Seeking inspiration from the Titanic for project management mistakes
The Titanic was the envy of the great maritime nations of the world! Its construction can teach us about project management mistakes.


In speed, in comfort, in beauty, in equipment, she was a masterpiece. She was so big and huge that passengers could walk for four and a half miles without exploring all of her wonders. No wonder she was one of the greatest man made projects in the world. Its builders must be very skilled in project management

Why was the project initiated?

The Titanic is one of the Olympic class ship built by the Harland & Wolff shipyard for the While Star Liner. The other two ships were Olympic and Britannic. There was a strong business case to build the ships. Titanic and her sister ships Olympic and Britannic were built to compete with the ocean liners Lusitania and Mauretania. Owned by rivals Cunard liners, the Lusitania was renowned for her luxury, whilst the Mauretania was known for its speeding records across the Atlantic. White Star Line had decided not to attempt to compete on speed but rather to build larger, more reliable and more luxurious ships than their rivals.

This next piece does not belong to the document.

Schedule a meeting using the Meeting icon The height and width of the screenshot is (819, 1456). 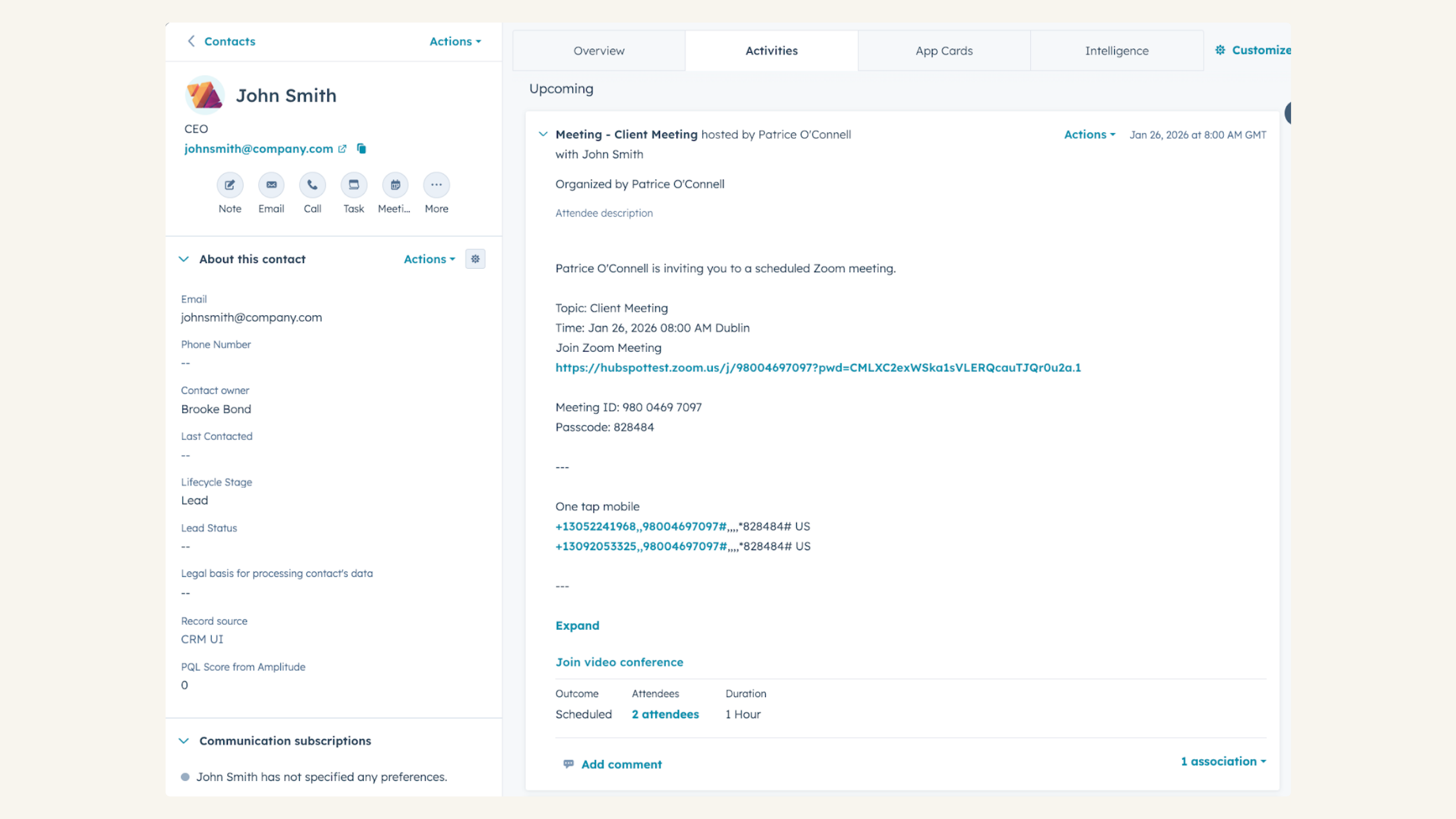tap(395, 185)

The different phases of the project

The building of the Titanic was sequential using the waterfall methodology. It started with a short planning phase, followed by a design phase of about 7 months and then came the construction phase which was one of the longest phase as it took three years. In this phase, only the shell along with the decks were completed. Then the ship was launched in water, and the fitting out phase began which lasted 11 months and involved building inside the ship itself such as ball room, cabins and furnishing them and also fitting them with propulsion systems, steering systems and communication systems. In the end the ship was to be taken out for sea trails (testing in today’s project management vocabulary) for 6 to 8 weeks.

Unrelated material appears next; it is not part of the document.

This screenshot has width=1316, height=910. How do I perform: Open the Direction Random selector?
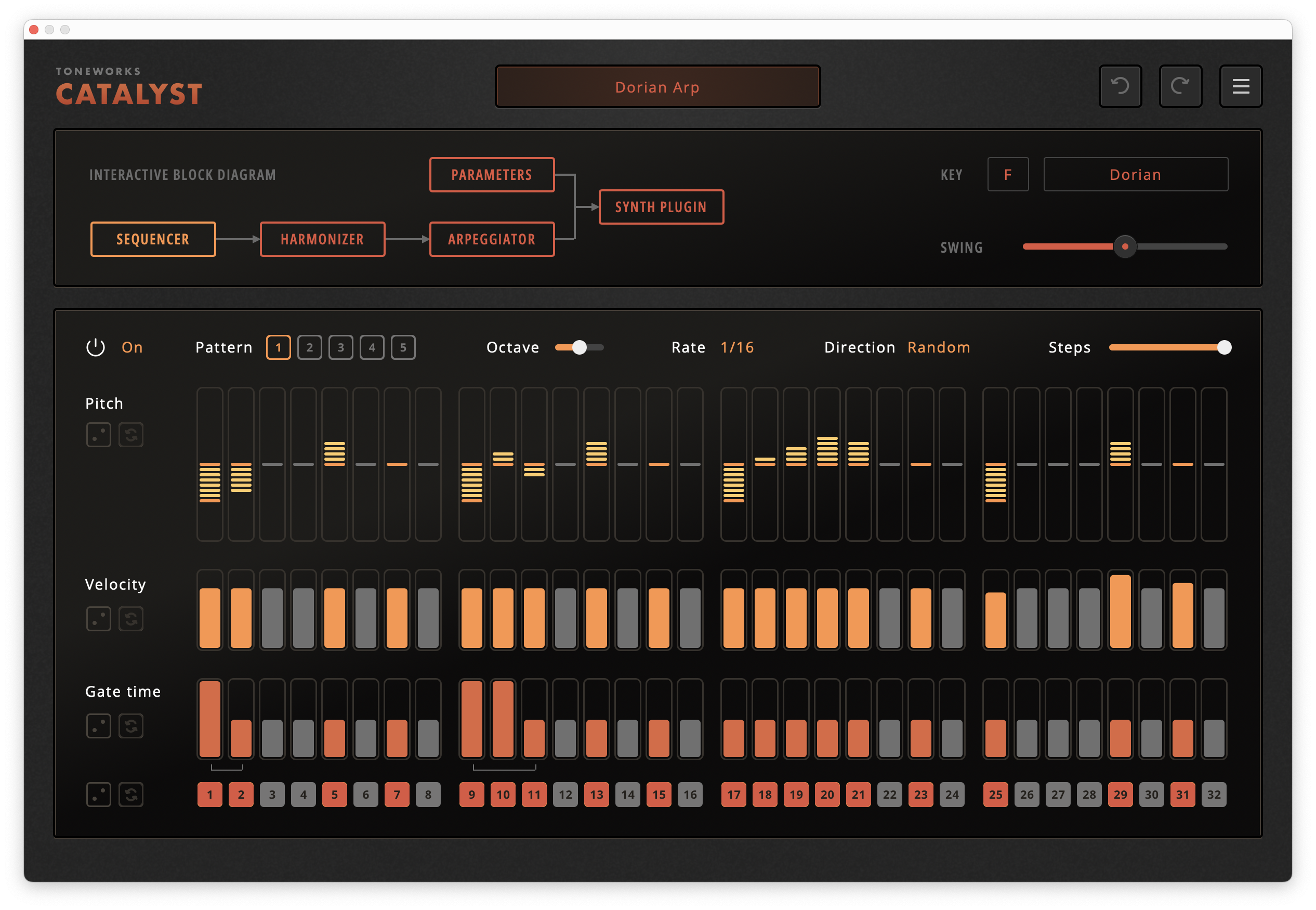pos(938,347)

Project compromised by false assumptions and overconfidence

The Titanic illustrates starkly some project management mistakes and oversight. The roots of the disaster were created in the project, with compromises to the design (safety features) and while testing the ship. In the last phases of its construction, on the insistence of White Star Chairman J. Bruce Ismay new features and changes were included at the detriment of security. For example: they downsized the number of life boats to just 16 as they blocked the first-class passengers view of the promenade on the deck! The architects assumed that in case of a collision the ship would remain afloat long enough for all to get transferred to a rescue ship.  

Twice when its sister ship the Olympic had an accident, the Titanic was cannibalized as its workforce was transferred to get the Olympic back into service. This is a classic example of shared resources being shifted to another project during an emergency. Since the Titanic was behind in schedule the ship’s builders crashed the schedule by increasing the workforce to make sure it is was not delivered a day late.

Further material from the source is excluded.